#### BRIEF:
Please quote the passage below on Inditex's environmental and social impacts word for word, starting with "Paid taxes of" and going on through "4.3% of sales.".

BEGIN QUOTED PASSAGE

Next, we give Inditex the benefit of the doubt that it will materially bring down that number over time, with a 4% annual improvement. In addition, we assume that they are only 50% attributable to Inditex (as we do in Table 11.12 ). After all, not all these emissions are directly due to Inditex’ activities; a part is at suppliers—although then too, Inditex shares part of the responsibility. Chapter 5 explains that 50% of the E and S effects should be attributed to the integrated valuation of Inditex, as primary company in the supply chain, and the other 50% to the integrated valuation of other companies in the supply chain. Based on these assumptions, we calculate total E flows in Table 11.15 . They amount to circa −€3.7 bn per year and a total EV of −€182.5 bn.

For calculating S flows, we take a similar approach. The results are shown in Table 11.16 . In the true price of jeans, S accounts for 28% of sales. However, that number is inflated by a very high number for bonded labour, which accounts for over half (€11.95 out of €22.20) of the negative S in the true price of jeans. To be on the conservative side, we take only half of that amount for the negative impacts of apparel. We arrive at negative S impacts of 20.3% of sales attributable to Inditex, which we apply in Table 11.16 . Again, we give Inditex the benefit of the doubt that it will materially bring down that number over time, with a 4% annual improvement. We also attribute 50% of the negative S impacts to Inditex, because part of the negative S impacts occur at suppliers for which Inditex bears some responsibility as primary company in the supply chain. Based on these assumptions, we calculate total S flows in Table 11.16 . They amount to circa −€2.9 bn per year and total negative SV of −€137.2 bn.

The above numbers only include the negative S impacts of Inditex. However, the company also creates positive S impacts, such as the client value of its products (on top of what people pay for them), taxes, and the well-being of employment. The calculation of positive SV is shown in Table 11.17 .

Paid taxes of €0.5 billion were 2.2% of sales in 2020, Footnote 12 but that number is not representative due to the Covid-19 pandemic. The corporate tax expense amounted to about €1.0 billion in the preceding years, or 3.7% of sales. The property and environmental taxes were 0.6% of sales. Combining the taxes, we arrive at a tax rate of 4.3% of sales.

The consumer surplus is a measure of consumer welfare and is defined as the social valuation of a product in excess of the price actually paid. As explained in Chap. 5 , the consumer surplus is calculated as \( \left(\frac{Sales}{Price\ elasticity\ of\ demand}x\frac{1}{2}\right) \) . Khaled and Lattimore ( 2006 ) find an average price elasticity of men’s and women’s clothing of 3.452. In the case of Inditex, the consumer surplus amounts to €2.955 billion (=€20.4 billion/3.452*0.5). This value has been created together by Inditex and its supply chain partners. We assume that the consumer surplus is 50% attributable to Inditex (and can be included in its integrated valuation), i.e. €1.478 billion, or 7.2% of sales.

END QUOTED PASSAGE
BEGIN RECORDS SHOWN

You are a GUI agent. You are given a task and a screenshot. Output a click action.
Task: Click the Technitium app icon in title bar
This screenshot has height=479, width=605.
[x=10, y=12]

END RECORDS SHOWN
BEGIN RECORDS SHOWN

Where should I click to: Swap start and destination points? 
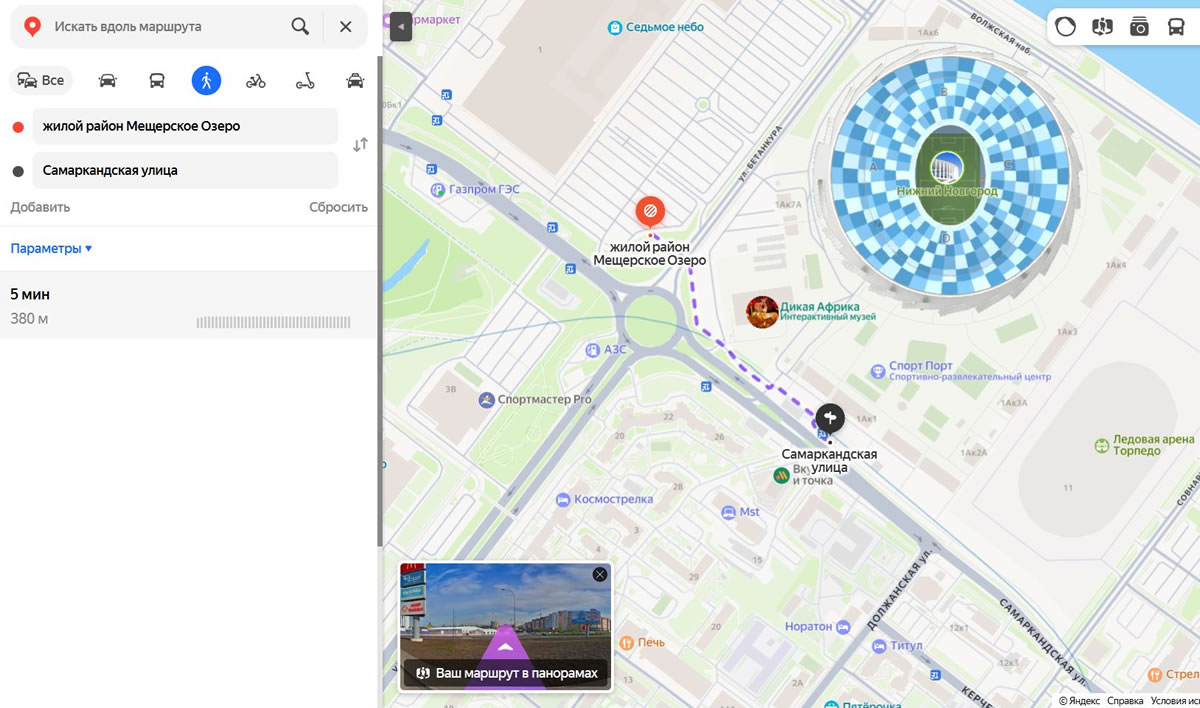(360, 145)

END RECORDS SHOWN

#### PROBLEM SOLUTION:
Paid taxes of €0.5 billion were 2.2% of sales in 2020, Footnote 12 but that number is not representative due to the Covid-19 pandemic. The corporate tax expense amounted to about €1.0 billion in the preceding years, or 3.7% of sales. The property and environmental taxes were 0.6% of sales. Combining the taxes, we arrive at a tax rate of 4.3% of sales.